* **What needs to be done**:
Return each line of the rows below that contains the word "should". Treat uppercase and lowercase letters as different.

** Start Provided material **

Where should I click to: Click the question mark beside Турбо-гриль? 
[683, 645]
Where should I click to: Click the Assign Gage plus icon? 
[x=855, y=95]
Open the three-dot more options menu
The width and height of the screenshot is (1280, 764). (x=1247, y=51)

** End Provided material **
** Start Provided material **

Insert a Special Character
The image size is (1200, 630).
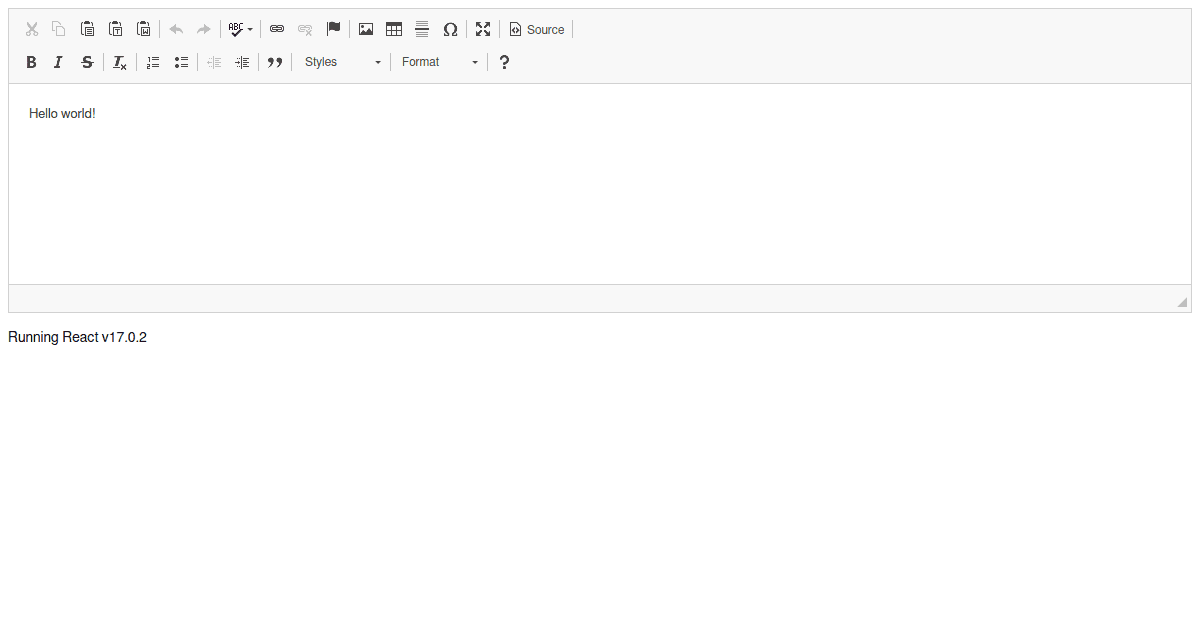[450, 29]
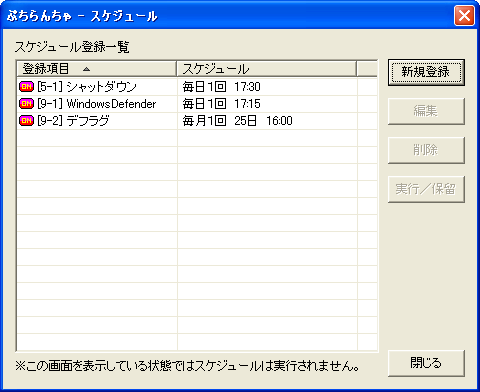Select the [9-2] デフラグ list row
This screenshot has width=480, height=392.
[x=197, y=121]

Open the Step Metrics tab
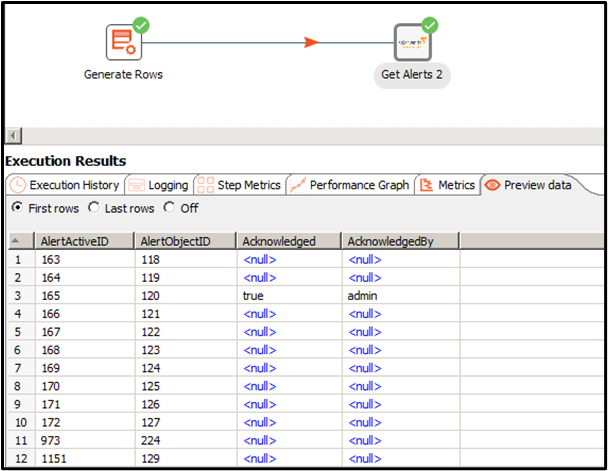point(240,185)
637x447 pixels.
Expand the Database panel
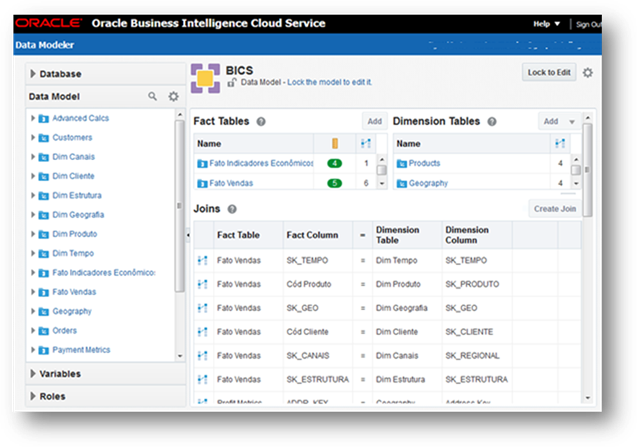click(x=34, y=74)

** End Provided material **

* **Solution to the problem**:
Where should I click to: Click the question mark beside Турбо-гриль? 
Where should I click to: Click the Assign Gage plus icon? 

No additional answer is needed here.